The cross-disciplinary Southern studies faculty and the center’s undergraduate and graduate degree programs are the core of its work.
Although the job of director will be new for McKee, she has been a part of the center since 1997, in both a teaching capacity and as graduate program coordinator for Southern studies. She arrived at Ole Miss after teaching humanities at the Milwaukee Institute of Art and Design. In 2015, the UM College of Liberal Arts named her Outstanding Teacher of the Year; in 2004, she received the Cora Lee Graham Award for Teaching Freshmen, and in 2001, the university named her Humanities Teacher of the Year.
McKee has done an extraordinary job as graduate coordinator, as she helps provide the freedom and sets high standards for incoming students to excel, also bringing a curiosity about a wide variety of subjects, said Ted Ownby, the center’s outgoing director.
“She is one of the faculty members who helped bring to the Center for the Study of Southern Culture questions of the Global South,” Ownby said. “That perspective encourages faculty and students to rethink Southern studies so that it moves away from dualistic comparisons between the U.S. North and the U.S. South and instead to imagine Southern studies as part of a broader global system of ideas, people and products.
“She has brought that perspective to all of her classes and formalized it into a graduate class, Globalization and the South.”
She has team-taught effectively with faculty members from history, documentary studies, sociology and anthropology, and she has run conferences and edited work with scholars from many disciplines.
The search process provided an excellent opportunity for faculty, staff and students in every part of the center to talk with McKee one-on-one or in group settings about goals for the center, said Kirsten Dellinger, search committee chair, associate dean for diversity and inclusion, and professor of sociology.
“It was immediately clear that people valued Katie’s collaborative leadership style and her dedication to creating a collective vision through strategic planning,” Dellinger said. “Her colleagues hold her in high regard for her cutting-edge research and leadership in the field of Southern studies.
“It will be very exciting to see Katie, the first woman director of the Center for the Study of Southern Culture, lead us toward the next phase of the center’s vibrant existence.”
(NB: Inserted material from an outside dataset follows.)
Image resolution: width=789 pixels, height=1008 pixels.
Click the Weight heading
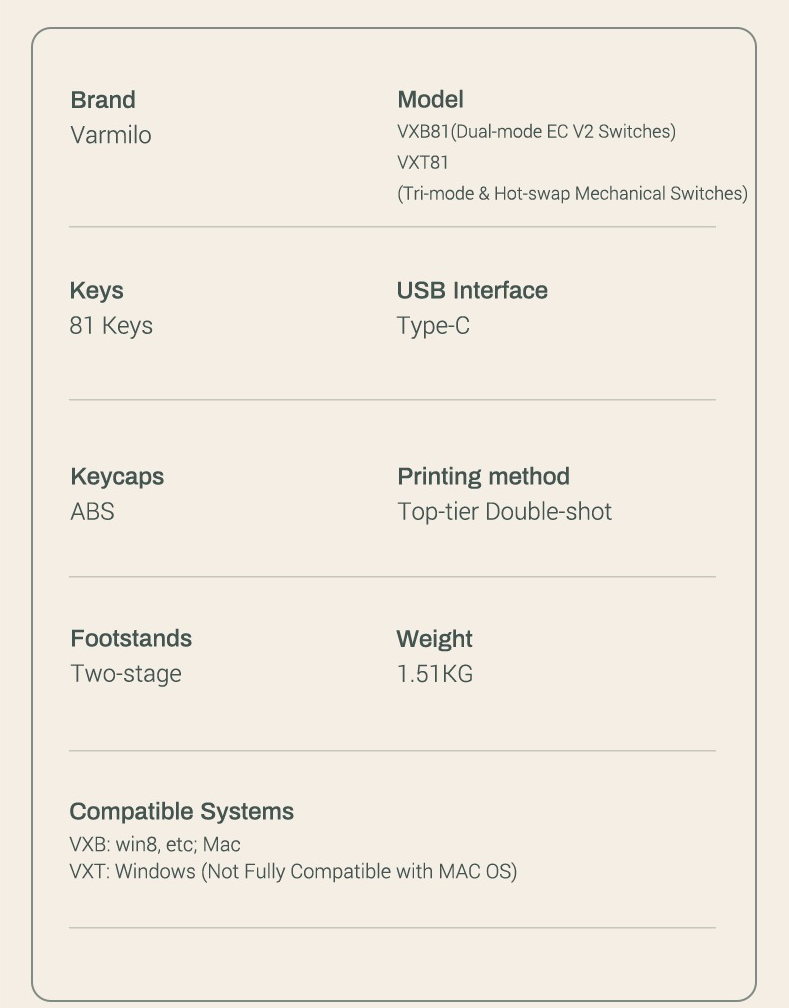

She recently completed “Reading Reconstruction: Sherwood Bonner and the Literature of the Post-Civil War South” (LSU Press, 2019), which looks into the past to gain insight into Sherwood Bonner (1849-83), a Holly Springs native who portrayed the discord and uneasiness of the Reconstruction era in her fiction and nonfiction. The book participates in a renewed attention to the period of Reconstruction in American literary history.
McKee is co-editor, with UM English professor Deborah Barker, of “American Cinema and the Southern Imaginary“ (University of Georgia Press, 2011), and her articles have appeared in various journals, including American Literature, Legacy, Southern Literary Journal and Mississippi Quarterly. Her areas of scholarly research include 19th-century American literature, the literature and culture of the 19th-century South, writing by women, Global South studies, film studies and humor studies.
She earned her bachelor’s degree in English at Centre College, and her master’s in English and doctorate in American literature from the University of North Carolina.
William Ferris was named the center’s inaugural director in 1978, and under his 20-year tenure, the university became internationally recognized as a leader in the examination and study of the South. Charles Reagan Wilson became center director in 1998, when President Bill Clinton appointed Ferris as chairman of the National Endowment for the Humanities.
Ted Ownby, a member in the UM Southern studies and history departments since 1988, became the center’s third director in 2008. Ownby is stepping down to teach in his capacity as the William F. Winter Professor of History.